Wo die Häuser aufhörten, begannen die Felder, von Baumgruppen und Entwässerungsgräben durchzogen. Am Rand dieser Zone standen Bauernhöfe und ein paar einsiedlerische Anwesen ohne erkennbaren landwirtschaftlichen Konnex. Da hatten Leute hingebaut, die ihre Ruhe wollten.
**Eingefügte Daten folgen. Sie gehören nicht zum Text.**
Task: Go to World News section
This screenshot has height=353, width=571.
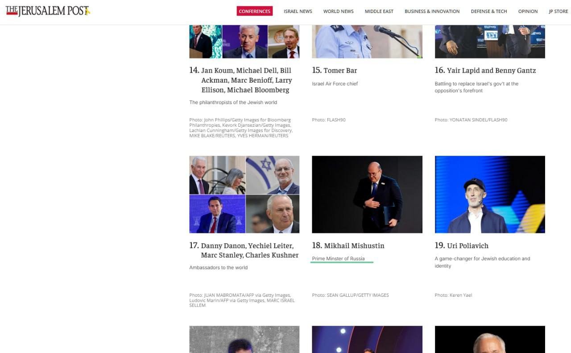Action: [338, 11]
Am Straßenrand vor einer dichten Ligusterhecke stand ein amerikanischer Briefkasten mit einer knallroten 17. Auf der Straße vor der Hecke stand der Vierradjapaner von Oskar Klein. Sie hielten an und stiegen aus.

Neben dem Postkasten gab es eine Lücke in der Hecke, die durch ein Flügeltor von seltsamer Bauart ausgefüllt wurde. Es bestand aus senkrecht stehenden Eisenbahnschwellen. Ein Torflügel stand halb offen. In der Hecke selbst konnte man Stacheldraht erkennen, fünf oder sechs Linien von unten nach oben.

„Man kann auf jeden Fall sagen, wer hier wohnt, bevorzugt eine zurückgezogene Lebensweise“, sagte Strasser, der gehörig beeindruckt schien, weil er stets nur dann etwas äußerte, wenn er beeindruckt war. Floriani stieß den Torflügel ganz auf.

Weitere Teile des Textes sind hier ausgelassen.